Una cruel iniciación como Kalagorinor. El destino le había entregado la llave de un poder cuyo alcance apenas empezaba a concebir, y se la había arrebatado un segundo después. Mikhon Tiq se sentía como un eunuco vigilando un harén poblado por las mujeres más bellas del mundo.

A la postre, aquella maldición se había revelado útil. Siete eran los Kalagorinôr, «los que esperan a los dioses». De uno de ellos, Kalitres, no se había sabido nada durante siglos. Otros cuatro habían sido corrompidos por el nigromante Ulma Tor, de modo que en el certamen por la Espada de Fuego habían decidido apoyar al príncipe Togul Barok, pese a que sus ojos de dobles pupilas proclamaban que pertenecía al linaje de los dioses.

Contra esos cuatro combatieron Mikhon Tiq y Linar en los pantanos de Purk, y si consiguieron derrotarlos fue precisamente gracias a la maldición: el poder desatado de Mikhon Tiq invocó al leviatán subterráneo, que devoró en sus inmensas fauces a los Kalagorinôr renegados. Cuando los cuatro magos perecieron, sus syfrõnes colapsaron, provocando una explosión que se elevó a los cielos como un monstruoso hongo de vapor coronado por un sol en miniatura.
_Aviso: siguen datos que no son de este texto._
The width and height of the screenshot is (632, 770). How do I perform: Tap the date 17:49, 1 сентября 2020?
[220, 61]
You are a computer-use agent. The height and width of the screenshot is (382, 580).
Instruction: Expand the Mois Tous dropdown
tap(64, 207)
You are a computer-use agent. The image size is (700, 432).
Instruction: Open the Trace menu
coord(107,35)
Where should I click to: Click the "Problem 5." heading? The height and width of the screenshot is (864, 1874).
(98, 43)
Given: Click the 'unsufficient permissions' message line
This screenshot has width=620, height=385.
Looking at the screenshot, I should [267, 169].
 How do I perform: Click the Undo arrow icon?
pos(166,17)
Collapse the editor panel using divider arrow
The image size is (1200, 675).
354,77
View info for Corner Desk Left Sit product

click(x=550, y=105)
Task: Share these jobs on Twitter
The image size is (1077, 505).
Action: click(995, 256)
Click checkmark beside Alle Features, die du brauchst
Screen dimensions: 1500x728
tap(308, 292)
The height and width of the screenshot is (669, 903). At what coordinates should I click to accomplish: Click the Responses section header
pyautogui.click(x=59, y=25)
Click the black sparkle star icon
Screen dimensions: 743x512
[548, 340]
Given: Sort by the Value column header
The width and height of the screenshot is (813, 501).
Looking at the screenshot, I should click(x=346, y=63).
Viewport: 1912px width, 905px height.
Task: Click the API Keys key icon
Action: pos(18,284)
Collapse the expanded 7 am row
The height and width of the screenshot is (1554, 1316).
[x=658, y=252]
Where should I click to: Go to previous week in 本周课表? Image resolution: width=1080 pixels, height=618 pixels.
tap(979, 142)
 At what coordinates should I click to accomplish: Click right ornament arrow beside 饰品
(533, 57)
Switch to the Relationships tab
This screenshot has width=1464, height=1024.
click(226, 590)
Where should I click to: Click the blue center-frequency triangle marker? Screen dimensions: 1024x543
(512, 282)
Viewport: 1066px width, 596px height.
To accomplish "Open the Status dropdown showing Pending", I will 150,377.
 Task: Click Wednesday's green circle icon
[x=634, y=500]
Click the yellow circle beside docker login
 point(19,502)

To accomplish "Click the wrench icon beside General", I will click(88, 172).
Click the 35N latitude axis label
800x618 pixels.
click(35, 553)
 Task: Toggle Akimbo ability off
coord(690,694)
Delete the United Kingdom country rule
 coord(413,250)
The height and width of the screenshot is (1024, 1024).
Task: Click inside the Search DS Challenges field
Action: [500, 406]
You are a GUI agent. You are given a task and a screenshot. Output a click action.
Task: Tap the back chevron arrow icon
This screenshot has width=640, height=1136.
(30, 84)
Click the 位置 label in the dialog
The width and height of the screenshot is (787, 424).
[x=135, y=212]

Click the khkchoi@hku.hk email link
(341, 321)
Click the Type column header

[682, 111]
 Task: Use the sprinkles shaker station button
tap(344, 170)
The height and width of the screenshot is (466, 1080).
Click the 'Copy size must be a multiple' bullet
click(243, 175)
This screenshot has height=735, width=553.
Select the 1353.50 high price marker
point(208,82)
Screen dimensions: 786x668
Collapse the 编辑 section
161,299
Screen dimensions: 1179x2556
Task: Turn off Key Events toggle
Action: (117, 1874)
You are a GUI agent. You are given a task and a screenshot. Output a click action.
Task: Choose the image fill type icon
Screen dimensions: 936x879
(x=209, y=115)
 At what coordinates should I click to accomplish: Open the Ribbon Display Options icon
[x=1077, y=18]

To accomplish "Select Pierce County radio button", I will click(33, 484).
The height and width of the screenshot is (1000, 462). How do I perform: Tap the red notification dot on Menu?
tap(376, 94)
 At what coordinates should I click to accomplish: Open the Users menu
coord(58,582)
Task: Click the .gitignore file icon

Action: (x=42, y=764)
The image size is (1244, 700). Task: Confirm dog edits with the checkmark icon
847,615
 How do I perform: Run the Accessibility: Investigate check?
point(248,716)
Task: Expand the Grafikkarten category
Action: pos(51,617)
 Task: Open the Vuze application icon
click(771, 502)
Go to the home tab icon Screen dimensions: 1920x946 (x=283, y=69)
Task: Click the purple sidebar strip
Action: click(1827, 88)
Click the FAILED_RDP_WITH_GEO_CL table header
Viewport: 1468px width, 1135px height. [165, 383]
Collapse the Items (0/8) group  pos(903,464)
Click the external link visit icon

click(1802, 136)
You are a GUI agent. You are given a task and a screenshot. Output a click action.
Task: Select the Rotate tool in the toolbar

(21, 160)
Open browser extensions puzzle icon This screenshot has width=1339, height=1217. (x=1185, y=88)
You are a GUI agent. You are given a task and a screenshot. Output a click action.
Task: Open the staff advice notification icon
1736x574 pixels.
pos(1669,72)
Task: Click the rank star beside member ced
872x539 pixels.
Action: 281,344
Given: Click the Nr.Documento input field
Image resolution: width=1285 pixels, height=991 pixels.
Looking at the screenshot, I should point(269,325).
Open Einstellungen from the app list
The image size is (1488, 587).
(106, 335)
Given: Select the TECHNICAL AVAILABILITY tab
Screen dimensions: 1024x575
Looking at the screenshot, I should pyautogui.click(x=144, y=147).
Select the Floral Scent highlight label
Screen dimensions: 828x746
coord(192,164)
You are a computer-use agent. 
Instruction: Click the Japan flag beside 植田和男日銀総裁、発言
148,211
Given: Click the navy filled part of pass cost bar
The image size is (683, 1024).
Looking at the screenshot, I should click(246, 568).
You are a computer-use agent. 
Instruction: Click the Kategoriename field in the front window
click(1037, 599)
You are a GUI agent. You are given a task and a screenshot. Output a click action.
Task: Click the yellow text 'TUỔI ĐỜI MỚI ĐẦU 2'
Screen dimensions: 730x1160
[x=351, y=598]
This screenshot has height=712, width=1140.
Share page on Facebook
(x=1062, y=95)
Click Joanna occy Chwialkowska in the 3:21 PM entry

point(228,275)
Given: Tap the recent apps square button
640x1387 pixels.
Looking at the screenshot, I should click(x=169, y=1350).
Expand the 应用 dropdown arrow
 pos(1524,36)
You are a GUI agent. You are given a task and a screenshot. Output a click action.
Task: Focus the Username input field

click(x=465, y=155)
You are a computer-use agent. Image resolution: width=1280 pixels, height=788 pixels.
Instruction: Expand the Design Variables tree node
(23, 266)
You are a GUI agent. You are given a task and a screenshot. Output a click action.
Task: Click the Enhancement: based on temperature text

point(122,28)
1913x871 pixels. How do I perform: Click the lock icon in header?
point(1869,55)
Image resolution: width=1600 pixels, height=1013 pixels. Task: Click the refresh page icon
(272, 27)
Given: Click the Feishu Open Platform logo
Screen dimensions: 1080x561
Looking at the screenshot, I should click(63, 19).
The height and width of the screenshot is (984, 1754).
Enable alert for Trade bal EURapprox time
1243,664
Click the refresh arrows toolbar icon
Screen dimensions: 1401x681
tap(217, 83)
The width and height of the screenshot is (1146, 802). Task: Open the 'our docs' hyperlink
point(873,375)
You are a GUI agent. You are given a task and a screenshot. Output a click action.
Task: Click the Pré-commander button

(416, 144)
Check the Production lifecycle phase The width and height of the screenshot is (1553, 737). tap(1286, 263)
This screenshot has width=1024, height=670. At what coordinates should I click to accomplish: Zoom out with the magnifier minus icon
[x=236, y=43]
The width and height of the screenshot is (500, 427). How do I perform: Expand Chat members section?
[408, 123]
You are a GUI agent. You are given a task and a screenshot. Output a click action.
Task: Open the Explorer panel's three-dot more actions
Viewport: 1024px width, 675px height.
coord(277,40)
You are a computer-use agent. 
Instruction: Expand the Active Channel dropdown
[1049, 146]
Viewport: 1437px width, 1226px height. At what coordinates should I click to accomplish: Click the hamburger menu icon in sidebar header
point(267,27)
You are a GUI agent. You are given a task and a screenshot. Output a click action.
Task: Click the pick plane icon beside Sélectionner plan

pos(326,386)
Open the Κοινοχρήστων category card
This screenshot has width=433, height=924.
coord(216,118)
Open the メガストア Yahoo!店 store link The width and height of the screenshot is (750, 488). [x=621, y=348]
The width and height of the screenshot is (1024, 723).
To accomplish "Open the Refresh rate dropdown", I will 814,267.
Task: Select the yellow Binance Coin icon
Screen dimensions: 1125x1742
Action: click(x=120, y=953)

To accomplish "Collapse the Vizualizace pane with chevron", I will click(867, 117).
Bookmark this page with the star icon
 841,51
¿Había destruido aquella catástrofe a la criatura subterránea? Al principio, Mikhon Tiq quiso creer que sí, que a partir de aquel momento era libre para utilizar su poder. Cuando en aquella selva insalubre se enfrentó contra Ulma Tor, el joven mago desató todas sus energías, y sin embargo no llegó a sentir en el suelo la trepidación que anunciaba la llegada de la bestia.